We also reject Stites's hearsay and best evidence objections to the Insurers' evidence. The Insurers submitted detailed affidavits from employees who had worked for them at the time the fraudulent attorneys' fees had been paid; these employees described in detail the procedures by which bills submitted by defense attorneys were processed and paid. The records submitted by the Insurers thus fell well within the business records exception to the hearsay rule. Fed. R. Evid. 803(6). Finally, the "best evidence" rule embodied in Rule 1002 is inapposite, because the checks and billing records the Insurers submitted were not offered to prove "the content of a writing" as required by the rule.
D. Effect of Stites's Default
Stites finally argues that the district court's summary judgment decisions were fatally flawed because he had been in default since 1991 for failure to pay attorneys' fees incurred as discovery sanctions. In 1993, Judge Rudi Brewster, who was then in charge of the case, agreed to set the default aside if Stites paid these fees. Stites, apparently, has never paid, and has theoretically remained in default. Since 1993, both Stites and the Insurers have changed lawyers, a different judge has taken over, and the case has proceeded as if the default did not exist.
The gist of Stites's argument as to why his default warrants a remand is that defaulted parties may not oppose the other party's motions, and that therefore the district court denied him due process by granting motions that he was theoretically barred from opposing. However, Stites fully participated in the summary judgment proceedings, and was not barred from submitting motions opposing those of the Insurers. The district judge granted him extensions of time to file his motions, and even considered the substantive arguments in his belated opposition to the plaintiffs' motion for summary judgment. Stites's assertion that he was denied due process is thus wildly inaccurate. As the district judge noted, "[a ] defaulted party's rights are not violated when a case proceeds on the merits rather than by means of a default judgment where the party is, as here, given full opportunity to litigate the case on the merits."
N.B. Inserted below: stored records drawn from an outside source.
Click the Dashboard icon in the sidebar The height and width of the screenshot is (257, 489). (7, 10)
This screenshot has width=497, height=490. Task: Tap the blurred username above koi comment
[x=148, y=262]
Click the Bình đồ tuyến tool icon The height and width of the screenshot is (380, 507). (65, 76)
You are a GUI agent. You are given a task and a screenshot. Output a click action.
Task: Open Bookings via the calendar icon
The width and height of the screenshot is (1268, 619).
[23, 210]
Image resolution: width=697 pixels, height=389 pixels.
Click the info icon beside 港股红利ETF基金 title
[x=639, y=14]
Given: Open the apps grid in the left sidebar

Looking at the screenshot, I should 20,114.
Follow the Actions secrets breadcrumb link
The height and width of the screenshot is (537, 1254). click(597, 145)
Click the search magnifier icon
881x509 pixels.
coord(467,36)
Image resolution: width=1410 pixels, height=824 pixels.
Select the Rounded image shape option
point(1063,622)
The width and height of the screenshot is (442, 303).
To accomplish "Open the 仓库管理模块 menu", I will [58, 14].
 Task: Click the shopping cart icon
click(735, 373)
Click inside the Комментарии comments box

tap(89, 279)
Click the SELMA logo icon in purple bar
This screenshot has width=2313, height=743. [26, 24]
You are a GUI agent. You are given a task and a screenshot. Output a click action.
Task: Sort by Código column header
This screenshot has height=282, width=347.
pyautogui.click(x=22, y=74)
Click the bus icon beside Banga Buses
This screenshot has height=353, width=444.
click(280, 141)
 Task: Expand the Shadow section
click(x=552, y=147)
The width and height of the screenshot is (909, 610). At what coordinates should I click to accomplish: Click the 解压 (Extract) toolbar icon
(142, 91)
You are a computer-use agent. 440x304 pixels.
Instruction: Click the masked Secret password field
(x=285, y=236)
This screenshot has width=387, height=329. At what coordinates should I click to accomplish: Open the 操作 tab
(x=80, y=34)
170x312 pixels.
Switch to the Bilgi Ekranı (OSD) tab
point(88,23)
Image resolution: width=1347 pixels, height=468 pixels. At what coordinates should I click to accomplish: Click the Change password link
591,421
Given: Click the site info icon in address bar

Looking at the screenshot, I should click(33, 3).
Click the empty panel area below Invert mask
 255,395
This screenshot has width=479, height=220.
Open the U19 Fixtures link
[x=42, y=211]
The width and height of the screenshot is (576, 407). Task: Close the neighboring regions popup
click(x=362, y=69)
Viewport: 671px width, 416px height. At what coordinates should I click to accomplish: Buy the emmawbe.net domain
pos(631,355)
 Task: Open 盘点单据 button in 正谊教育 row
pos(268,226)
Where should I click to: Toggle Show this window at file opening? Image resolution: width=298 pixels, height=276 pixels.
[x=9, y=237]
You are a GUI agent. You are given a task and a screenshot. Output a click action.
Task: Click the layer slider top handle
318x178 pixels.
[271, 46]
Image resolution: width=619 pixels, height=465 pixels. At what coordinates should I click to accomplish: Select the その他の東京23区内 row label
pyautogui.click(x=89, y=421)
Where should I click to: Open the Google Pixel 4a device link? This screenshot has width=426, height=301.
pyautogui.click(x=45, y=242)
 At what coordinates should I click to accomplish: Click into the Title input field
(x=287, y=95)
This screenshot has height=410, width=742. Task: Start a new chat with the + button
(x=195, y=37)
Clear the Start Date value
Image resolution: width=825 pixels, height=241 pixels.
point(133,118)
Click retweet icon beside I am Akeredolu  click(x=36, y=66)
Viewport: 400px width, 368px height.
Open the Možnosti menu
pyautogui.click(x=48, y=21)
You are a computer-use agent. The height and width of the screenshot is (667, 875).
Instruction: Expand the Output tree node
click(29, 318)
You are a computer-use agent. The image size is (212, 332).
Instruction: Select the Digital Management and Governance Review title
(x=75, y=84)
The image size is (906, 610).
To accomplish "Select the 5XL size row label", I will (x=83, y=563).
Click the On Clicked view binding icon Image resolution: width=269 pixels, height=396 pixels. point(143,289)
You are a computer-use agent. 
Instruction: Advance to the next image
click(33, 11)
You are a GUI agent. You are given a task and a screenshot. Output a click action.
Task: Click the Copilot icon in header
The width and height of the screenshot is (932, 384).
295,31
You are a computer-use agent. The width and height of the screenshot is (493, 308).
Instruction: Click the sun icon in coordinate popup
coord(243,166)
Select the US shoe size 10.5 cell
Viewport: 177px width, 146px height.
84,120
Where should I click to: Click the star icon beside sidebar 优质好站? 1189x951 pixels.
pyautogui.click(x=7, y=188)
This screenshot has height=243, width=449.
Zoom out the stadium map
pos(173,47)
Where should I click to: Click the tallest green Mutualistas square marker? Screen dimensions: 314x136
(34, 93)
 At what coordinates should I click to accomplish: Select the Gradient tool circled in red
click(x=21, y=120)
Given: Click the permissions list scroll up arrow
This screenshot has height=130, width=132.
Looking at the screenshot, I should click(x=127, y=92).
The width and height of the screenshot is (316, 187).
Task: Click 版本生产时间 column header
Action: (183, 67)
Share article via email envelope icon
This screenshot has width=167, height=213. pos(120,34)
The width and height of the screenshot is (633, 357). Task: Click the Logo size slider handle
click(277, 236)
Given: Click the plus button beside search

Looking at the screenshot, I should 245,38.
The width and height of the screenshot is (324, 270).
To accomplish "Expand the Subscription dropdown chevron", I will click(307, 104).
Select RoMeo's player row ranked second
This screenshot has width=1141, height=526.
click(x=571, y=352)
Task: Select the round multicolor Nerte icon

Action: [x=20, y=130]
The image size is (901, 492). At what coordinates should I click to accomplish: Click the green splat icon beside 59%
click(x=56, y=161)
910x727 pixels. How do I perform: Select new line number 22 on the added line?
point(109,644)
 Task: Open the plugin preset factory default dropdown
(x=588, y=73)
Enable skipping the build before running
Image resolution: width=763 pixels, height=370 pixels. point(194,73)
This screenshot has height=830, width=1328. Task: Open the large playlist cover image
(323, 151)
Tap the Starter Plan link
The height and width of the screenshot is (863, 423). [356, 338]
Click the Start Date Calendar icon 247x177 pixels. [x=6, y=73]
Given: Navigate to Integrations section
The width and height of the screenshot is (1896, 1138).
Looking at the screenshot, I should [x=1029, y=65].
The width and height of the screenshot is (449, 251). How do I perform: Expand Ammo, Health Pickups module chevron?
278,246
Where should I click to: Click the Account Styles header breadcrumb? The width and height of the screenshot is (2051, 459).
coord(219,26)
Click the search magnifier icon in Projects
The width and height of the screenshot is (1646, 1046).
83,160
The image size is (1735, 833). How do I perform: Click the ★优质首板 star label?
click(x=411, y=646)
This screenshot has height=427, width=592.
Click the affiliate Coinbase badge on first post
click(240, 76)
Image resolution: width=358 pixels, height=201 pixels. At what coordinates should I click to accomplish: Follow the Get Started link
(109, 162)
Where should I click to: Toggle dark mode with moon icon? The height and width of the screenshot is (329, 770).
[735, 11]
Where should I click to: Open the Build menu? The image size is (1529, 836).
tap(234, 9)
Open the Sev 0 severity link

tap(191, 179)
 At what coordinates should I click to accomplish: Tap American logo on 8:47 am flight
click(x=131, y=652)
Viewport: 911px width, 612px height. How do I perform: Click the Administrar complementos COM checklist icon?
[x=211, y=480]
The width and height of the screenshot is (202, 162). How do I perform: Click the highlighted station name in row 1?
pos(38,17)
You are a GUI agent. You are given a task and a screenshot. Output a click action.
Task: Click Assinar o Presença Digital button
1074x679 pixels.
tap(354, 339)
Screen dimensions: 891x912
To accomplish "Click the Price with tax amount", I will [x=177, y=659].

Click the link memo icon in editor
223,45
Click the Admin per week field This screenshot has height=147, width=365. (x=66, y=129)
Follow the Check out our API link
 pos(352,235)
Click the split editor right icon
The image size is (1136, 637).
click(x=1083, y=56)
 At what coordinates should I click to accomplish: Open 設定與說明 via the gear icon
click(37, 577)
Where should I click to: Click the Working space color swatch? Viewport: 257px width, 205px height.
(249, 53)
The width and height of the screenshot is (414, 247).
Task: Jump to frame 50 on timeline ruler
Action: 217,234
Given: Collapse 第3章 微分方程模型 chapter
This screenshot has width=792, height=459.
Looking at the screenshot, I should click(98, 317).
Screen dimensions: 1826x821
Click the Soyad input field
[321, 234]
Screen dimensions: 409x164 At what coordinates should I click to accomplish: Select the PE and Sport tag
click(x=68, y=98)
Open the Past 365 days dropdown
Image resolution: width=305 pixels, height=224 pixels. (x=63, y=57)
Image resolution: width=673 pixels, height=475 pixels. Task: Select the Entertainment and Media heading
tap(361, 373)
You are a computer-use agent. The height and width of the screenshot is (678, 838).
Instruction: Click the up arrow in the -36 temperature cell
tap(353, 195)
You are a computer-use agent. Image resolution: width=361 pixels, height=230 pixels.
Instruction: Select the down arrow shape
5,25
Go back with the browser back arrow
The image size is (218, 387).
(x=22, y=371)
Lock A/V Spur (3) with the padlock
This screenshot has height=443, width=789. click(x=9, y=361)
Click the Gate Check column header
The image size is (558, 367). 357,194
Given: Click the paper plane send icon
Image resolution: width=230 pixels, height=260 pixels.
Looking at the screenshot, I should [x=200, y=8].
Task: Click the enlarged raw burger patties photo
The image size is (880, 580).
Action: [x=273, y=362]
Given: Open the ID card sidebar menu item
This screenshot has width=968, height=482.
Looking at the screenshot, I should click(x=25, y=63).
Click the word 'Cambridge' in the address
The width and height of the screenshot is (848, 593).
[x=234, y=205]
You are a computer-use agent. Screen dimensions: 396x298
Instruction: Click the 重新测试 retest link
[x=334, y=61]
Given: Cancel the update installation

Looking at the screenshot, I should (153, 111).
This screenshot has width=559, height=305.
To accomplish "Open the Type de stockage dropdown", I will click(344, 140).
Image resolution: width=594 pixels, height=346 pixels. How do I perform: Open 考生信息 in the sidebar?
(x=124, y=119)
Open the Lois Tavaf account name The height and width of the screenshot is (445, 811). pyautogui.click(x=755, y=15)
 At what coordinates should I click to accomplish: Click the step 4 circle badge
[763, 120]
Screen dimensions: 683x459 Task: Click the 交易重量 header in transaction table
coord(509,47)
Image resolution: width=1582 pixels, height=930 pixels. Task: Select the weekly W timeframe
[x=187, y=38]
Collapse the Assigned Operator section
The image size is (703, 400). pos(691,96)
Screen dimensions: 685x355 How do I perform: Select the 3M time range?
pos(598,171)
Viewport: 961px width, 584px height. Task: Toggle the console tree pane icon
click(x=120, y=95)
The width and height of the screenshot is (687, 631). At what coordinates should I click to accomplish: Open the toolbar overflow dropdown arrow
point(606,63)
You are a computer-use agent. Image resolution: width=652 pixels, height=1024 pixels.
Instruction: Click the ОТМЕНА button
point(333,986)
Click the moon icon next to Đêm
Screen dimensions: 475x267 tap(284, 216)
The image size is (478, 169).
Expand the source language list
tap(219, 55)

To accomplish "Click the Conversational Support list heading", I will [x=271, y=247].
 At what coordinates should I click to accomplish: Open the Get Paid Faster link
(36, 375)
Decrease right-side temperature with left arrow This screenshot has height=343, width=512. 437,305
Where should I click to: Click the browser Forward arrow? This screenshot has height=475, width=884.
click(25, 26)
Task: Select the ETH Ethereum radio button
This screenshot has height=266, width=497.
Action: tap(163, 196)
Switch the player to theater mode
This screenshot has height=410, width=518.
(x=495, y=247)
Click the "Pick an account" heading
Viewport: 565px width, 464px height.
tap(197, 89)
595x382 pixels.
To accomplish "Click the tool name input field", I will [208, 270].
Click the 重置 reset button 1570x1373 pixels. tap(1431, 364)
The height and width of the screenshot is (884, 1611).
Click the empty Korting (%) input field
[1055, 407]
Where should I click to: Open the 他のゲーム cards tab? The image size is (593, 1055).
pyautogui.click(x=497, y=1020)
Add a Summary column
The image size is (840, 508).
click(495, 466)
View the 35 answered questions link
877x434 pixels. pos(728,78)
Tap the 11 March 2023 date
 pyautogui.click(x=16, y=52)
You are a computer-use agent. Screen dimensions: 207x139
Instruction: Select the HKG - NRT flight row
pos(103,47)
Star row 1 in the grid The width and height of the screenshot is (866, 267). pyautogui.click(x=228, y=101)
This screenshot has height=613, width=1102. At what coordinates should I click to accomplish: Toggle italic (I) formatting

This proposition, however, is far from clear. The Insurers correctly point out that they may recover all damages proximately caused by Stites's RICO violations. See, e.g., Forsyth, 114 F.3d at 1481. Arguably, once it was established that Stites had churned a lawsuit, the Insurers could recover all costs incurred in the litigation, and not just fees paid to various attorneys connected with the Alliance. However, we leave resolution of this issue to a later date.
We note parenthetically that Stites did not raise this argument in the district court. Thus, we are not required to address his claim regarding Arnold. We do so only out of an abundance of caution.